§ INFORMATION PROVIDED:
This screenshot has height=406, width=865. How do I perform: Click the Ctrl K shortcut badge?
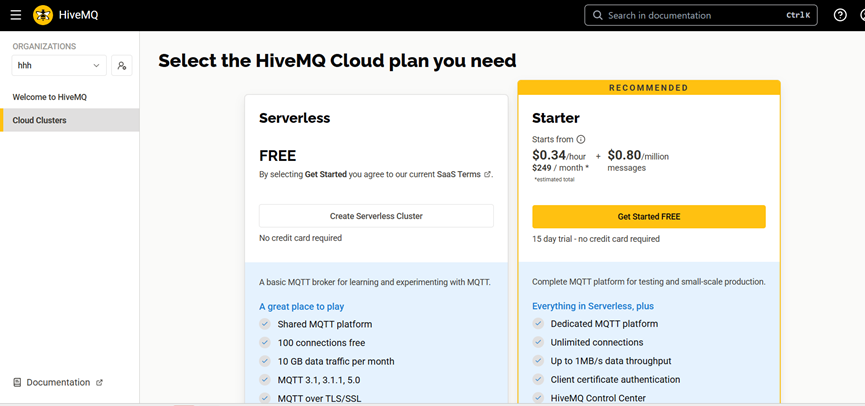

---

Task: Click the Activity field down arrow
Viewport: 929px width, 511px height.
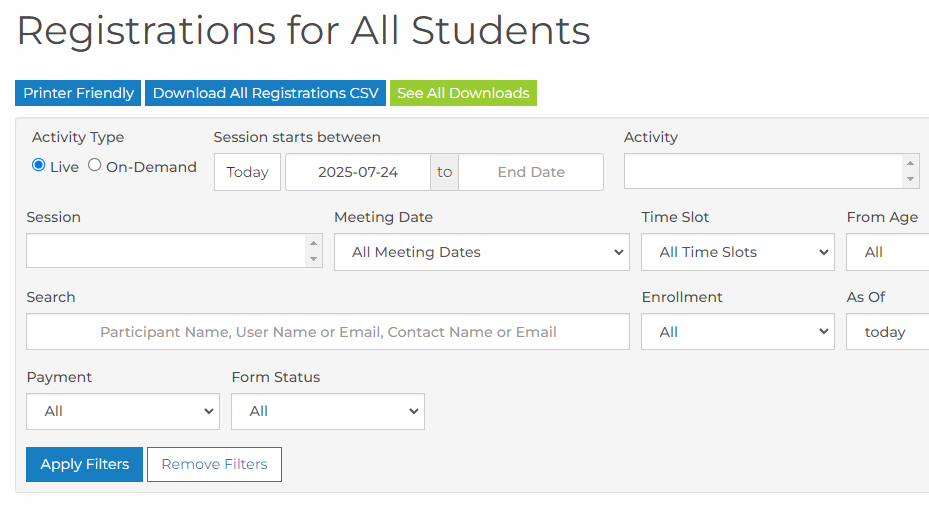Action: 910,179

...

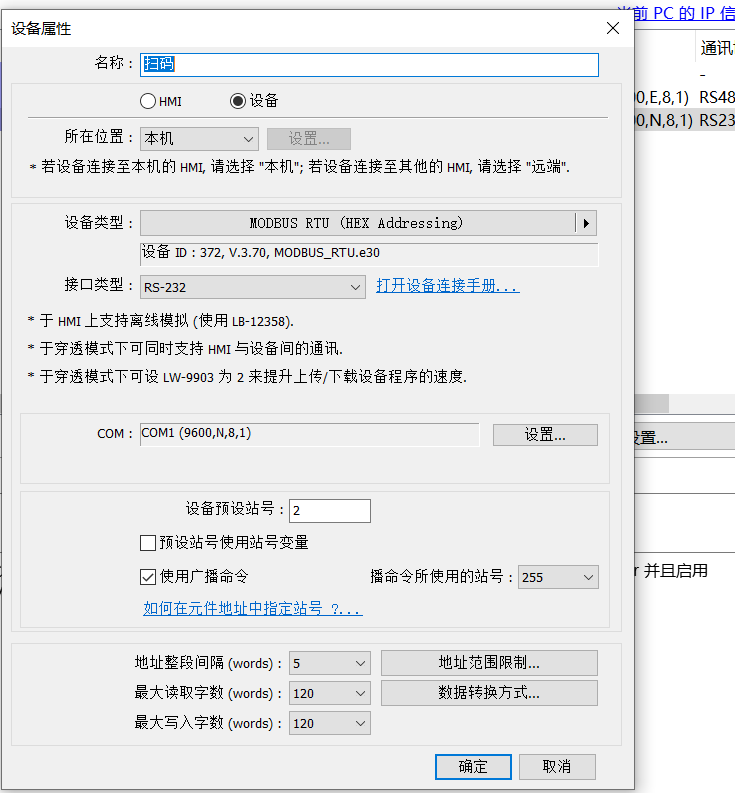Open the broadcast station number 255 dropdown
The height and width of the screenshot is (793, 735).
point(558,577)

§ EXERCISE: From the data above, pull out every line that contains the string "height", matching case exactly, and copy each of those lines.

§ WRITTEN RESPONSE:
This screenshot has height=406, width=865. How do I perform: Click the Ctrl K shortcut badge?
Viewport: 929px width, 511px height.
The height and width of the screenshot is (793, 735).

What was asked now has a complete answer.